UMUTLA BEKLEMENİN SIKICILIĞI


Kendini yeniden Reşad’dan gelecek telefonu umutla bekler buldu sonra da. Ama böyle geçen her dakika içindeki umudu azaltıyordu da. Arada iki kere çaldı masasının üstündeki telefon ve onun telaşla ahizeyi kapmasına neden oldu her seferinde. İlk arayan karısıydı ve ‘Zürih’e salimen vardıklarını, otellerinin çok güzel olduğunu’ filan anlattı kadın. Bu da önemliydi tabii. İkinci arayan ise Klaus Baum’du. Onun sesini duymak, Cengiz midesine nedensiz bir sancının girmesine neden oldu.

“Ortak dostumuzdan haber var mı diye merak ettim,” dedi Baum, “Benim kulağıma çalınanlar pek hoş değil çünkü.”

“Hayır aramadı daha Herr Baum. Ama beni meraklandırdınız bu arada. Nedir o duyduğunuz o pek hoş olmayan şeyler?”

“Kısaca özetlemek gerekirse, örgütün adamımızla ilgili büyük bir av başlattığı yolunda bir istihbarat geldi elimize.”

“Size de mi geldi bu istihbarat?” diye sordu Cengiz.

“Pardon ama başka kime gelmiş ki? Siz bunu duymuş muydunuz yoksa. O zaman izninizle nereden duyduğunuzu da sormam gerek.”

Boş bulunup durduk yerde başına iş çıkarmıştı işte.

“Lafın gelişi öyle sordum,” diye lafı çevirmeye çalıştı, “Ben de size anlattıklarımın ışığında böyle bir şey olacağını düşünüyordum da. O bakımdan.”

“Bu sözlerinizi pek inandırıcı bulmadığımı söylemem lazım,” dedi Klaus Baum, “Ama tüm istihbarat kaynaklarınızı da bilemem elbette ki. Gerçi bazı kuşkularım da var bu konuda. Siz de biliyorsunuz zaten.”

“Yeniden başlamasak bu spekülasyonlara Herr Baum. Bunu bir kez konuşmuştuk sizinle.”

“Evet bu doğru. O zaman size bu işlerle neden uğraştığınızı sormuştum ve siz de bana şu anda hatırlayamadığım bir kelime söylemiştiniz.”

“Haklısınız Herr Baum, dedi Cengiz, “Kuşbeyaz demiştim.”

“Evet hatırladım, Kuschbeyass’dı o kelime. Bunun ne anlama geldiğini sorduğumda da, konuyu geçiştirmiştiniz.
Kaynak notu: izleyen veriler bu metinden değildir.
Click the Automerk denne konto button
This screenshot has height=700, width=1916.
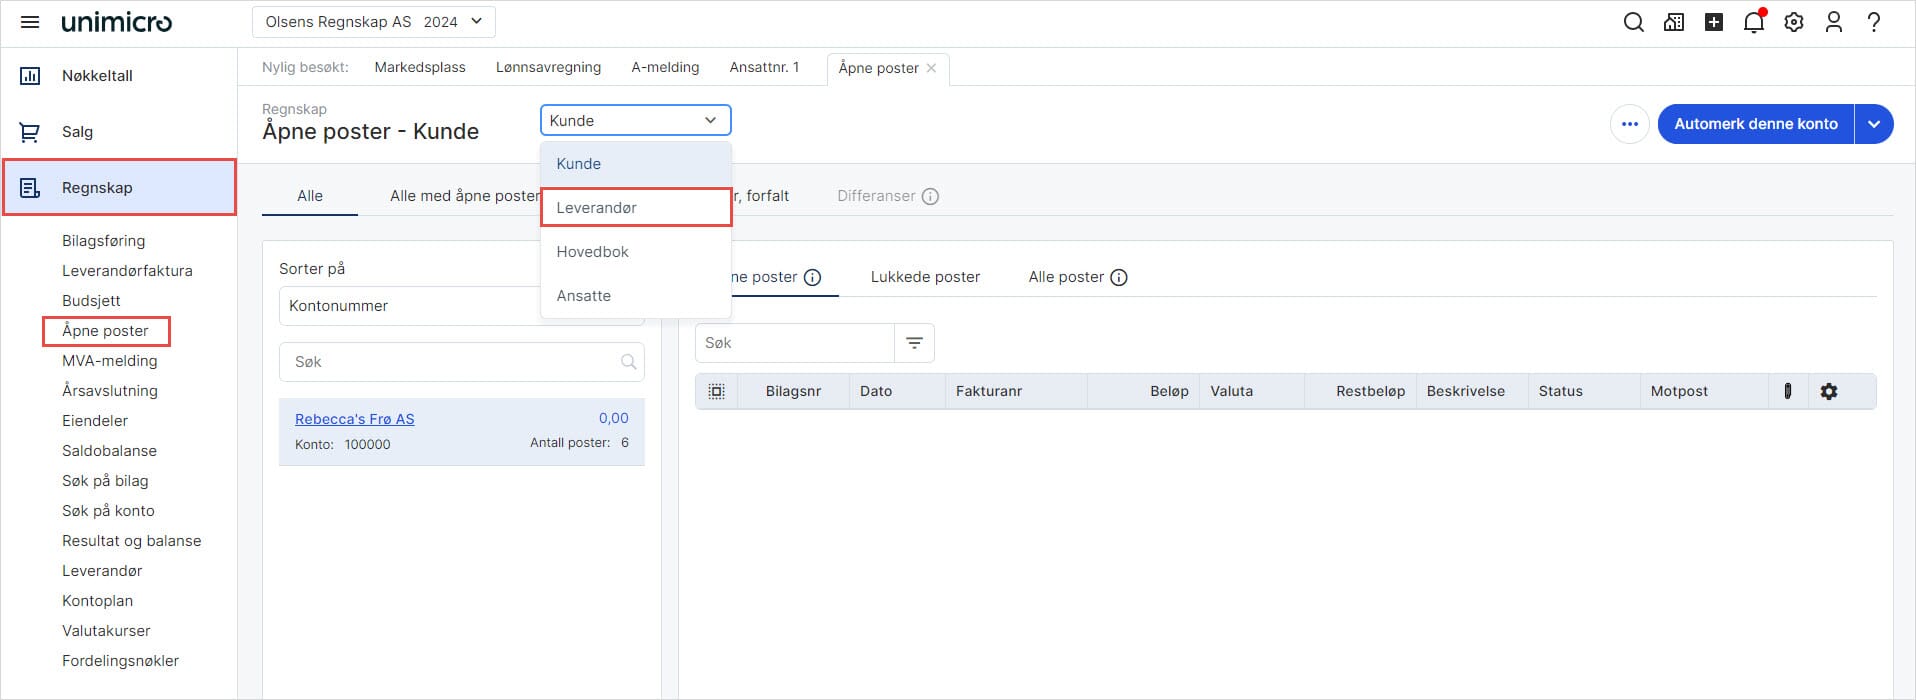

Belki şimdi söylemek istersiniz bunun anlamını.”

Cengiz gülmeye başladı. Ne yaparsa yapsın, ne söylerse söylesin Alman’ı inandıramayacağı kesin gibiydi. Ama yine de şansını denemeye karar verdi. Ama önce elini uzatıp telefonun altındaki ses kayıt cihazının düğmesine bastı. İçinden gelen bir ses, bu konuşmanın kaydedilmeye değecek kadar önemli olabileceğini söylüyordu.

“Peki sizce ne olabilir bu Herr Baum?” diye sordu, “Elbette ki bir takım kuşkularınız var bunu sorduğunuza göre.”

“Bilemiyorum. Zaten onun için de merak ediyorum. Ancak spekülasyon yapabilirim.”

“Yapın o zaman Herr Baum. Doğrusu siz de beni meraklandırdınız şimdi. Bakalım gerçeğe ne kadar yaklaşıyorsunuz.”

“Resmi bir örgüt olmadığı kanısındayım bu Kuschbeyass’ın. Eğer öyle olsaydı, Federal İstihbarat birimlerimizin haberi olurdu, buna eminim. Ama resmi bir örgütün içindeki küçük ve çok gizli bir birim olabilir mesela. Ya da belki kapalı devre çalışan yeminli bir gruptur.”

“Böyle uçmak için Frankfurt Uçuş Kontrol’den izin almanız gerekir Herr Baum,” dedi Cengiz, “Ama bakın bize bir iyilik yapayım. Kuşbeyaz’ın da bir biçimde uçmakla ilgisi var. Ama onunki, öyle izin alınması gereken türden bir uçuş değil. Alın işte bir ipucu size. Artık Federal İstihbarat Birimlerinize daha çok done verebilirsiniz, yardım isterken.”

“Tam anlamadım ne söylemek istediğinizi ama, not ettiğime emin olabilirsiniz.”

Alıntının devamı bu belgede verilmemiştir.